> **What this task involves**
Here is the task for the listing below: output exactly the lines from the one containing "The height and width of the screenshot is (387, 642)." through the one containing "You are a computer-use agent. The", and leave out the pictures.

> **Data for this exercise**
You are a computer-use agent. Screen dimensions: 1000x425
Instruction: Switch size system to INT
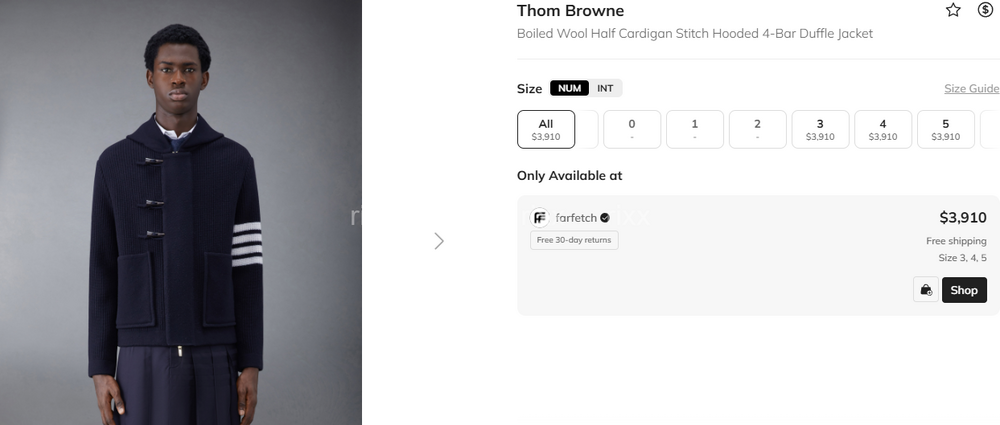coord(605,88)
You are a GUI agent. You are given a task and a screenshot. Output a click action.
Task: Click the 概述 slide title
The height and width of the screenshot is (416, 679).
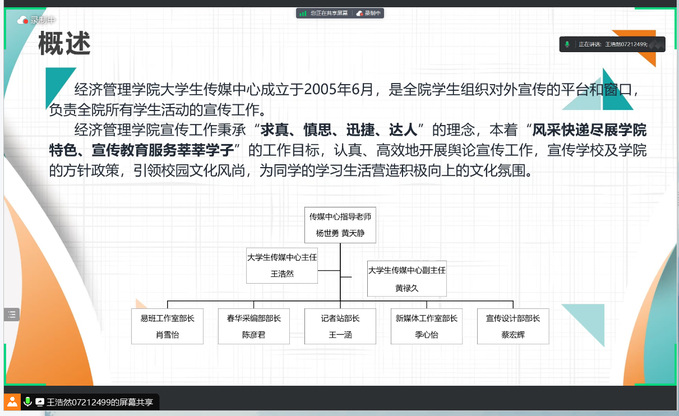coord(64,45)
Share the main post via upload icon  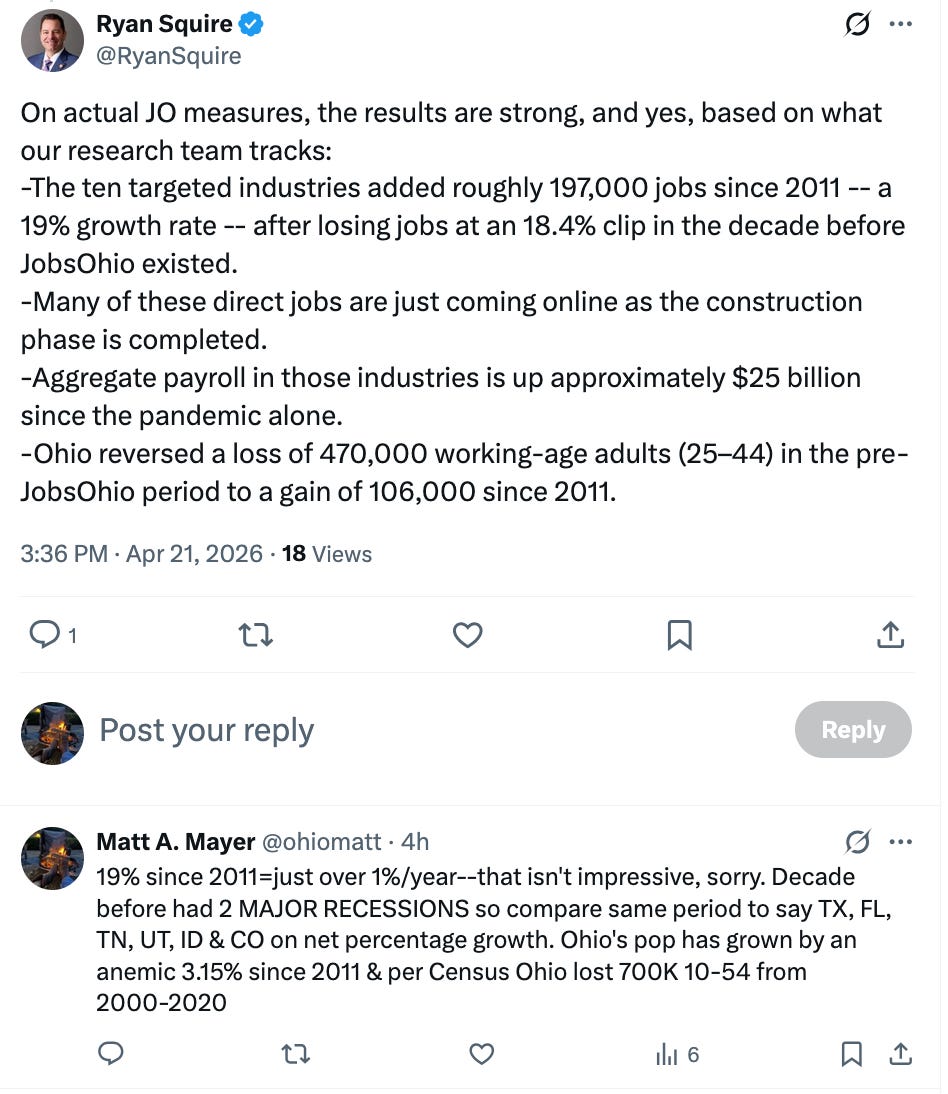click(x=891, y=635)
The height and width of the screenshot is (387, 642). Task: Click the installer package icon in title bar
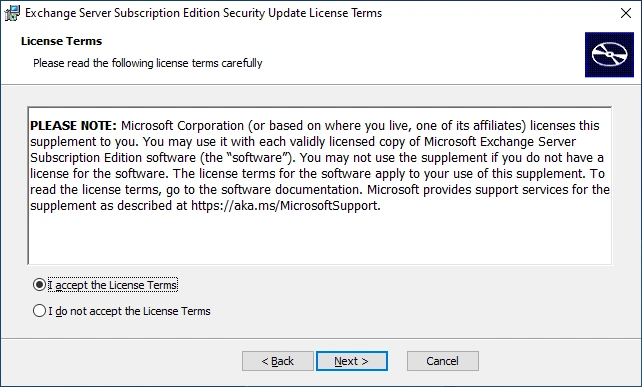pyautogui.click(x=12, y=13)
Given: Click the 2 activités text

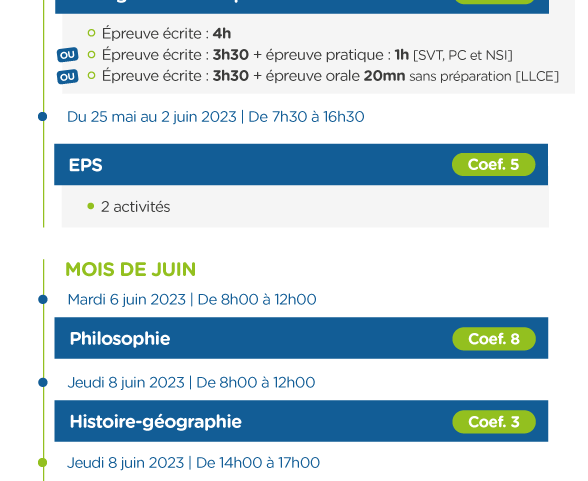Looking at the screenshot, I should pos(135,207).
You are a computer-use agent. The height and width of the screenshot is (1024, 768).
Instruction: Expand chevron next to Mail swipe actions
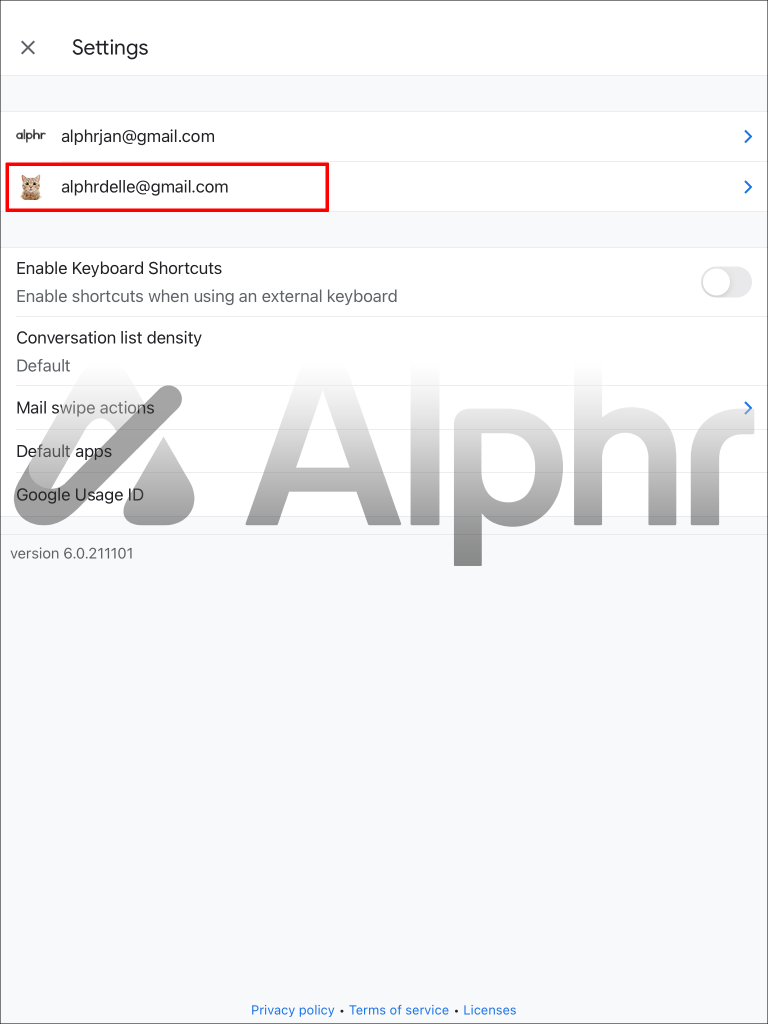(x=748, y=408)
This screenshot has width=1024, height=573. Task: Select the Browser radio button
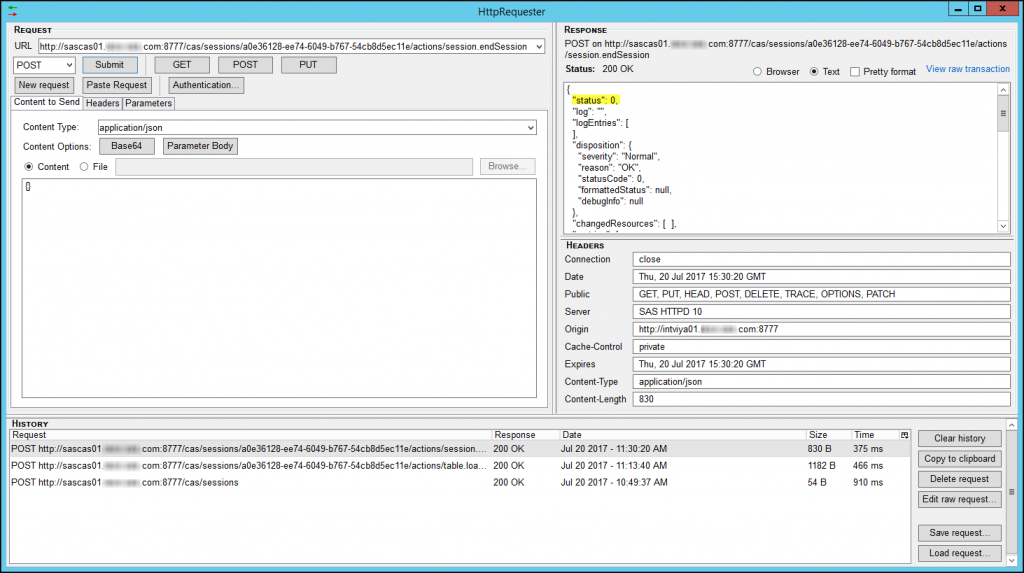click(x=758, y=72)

==

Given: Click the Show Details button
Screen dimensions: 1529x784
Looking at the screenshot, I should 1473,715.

--

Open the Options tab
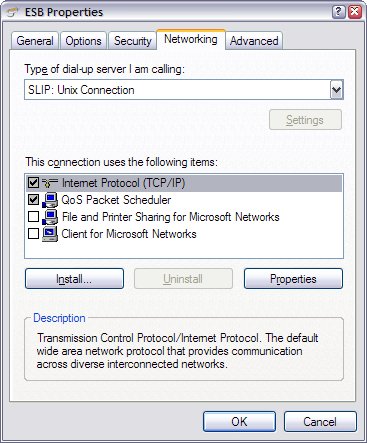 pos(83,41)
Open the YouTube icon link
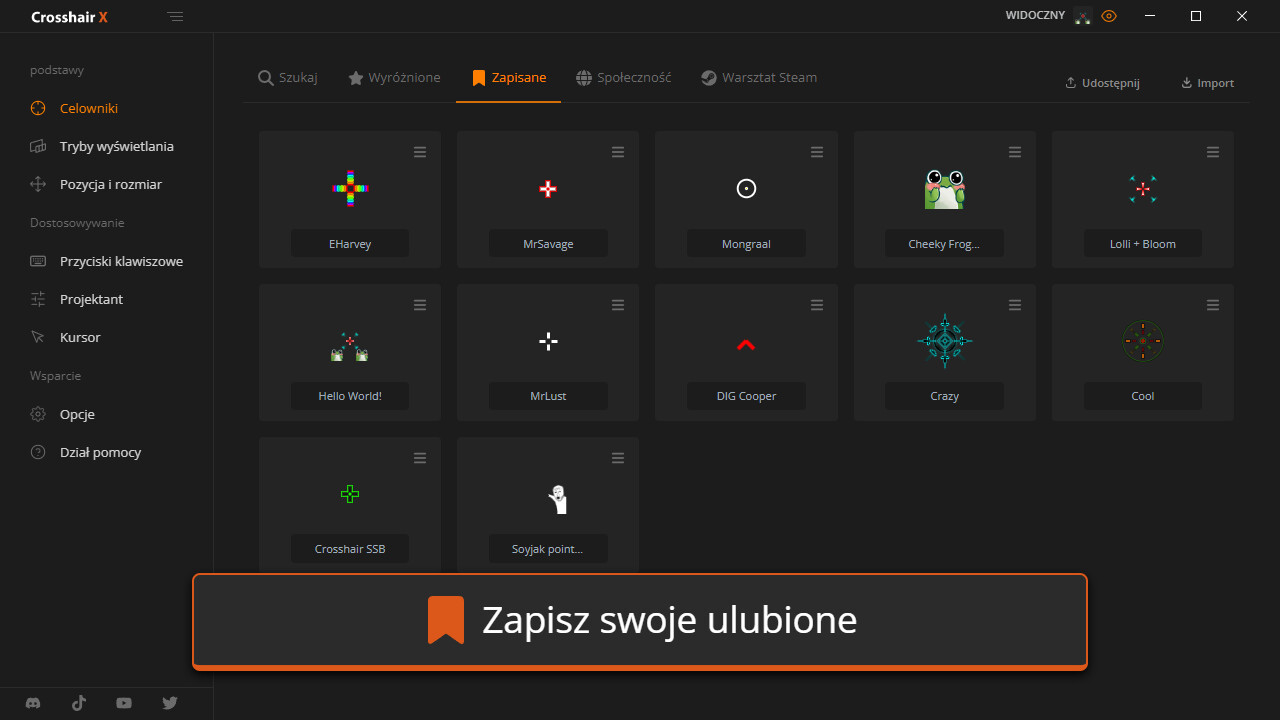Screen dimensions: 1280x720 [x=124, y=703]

> **Your solution**
The height and width of the screenshot is (387, 642). Task: Click the installer package icon in title bar
pyautogui.click(x=12, y=13)
Given: Click the 2 activités text

Looking at the screenshot, I should pos(135,207).
You are a computer-use agent. The height and width of the screenshot is (1024, 768).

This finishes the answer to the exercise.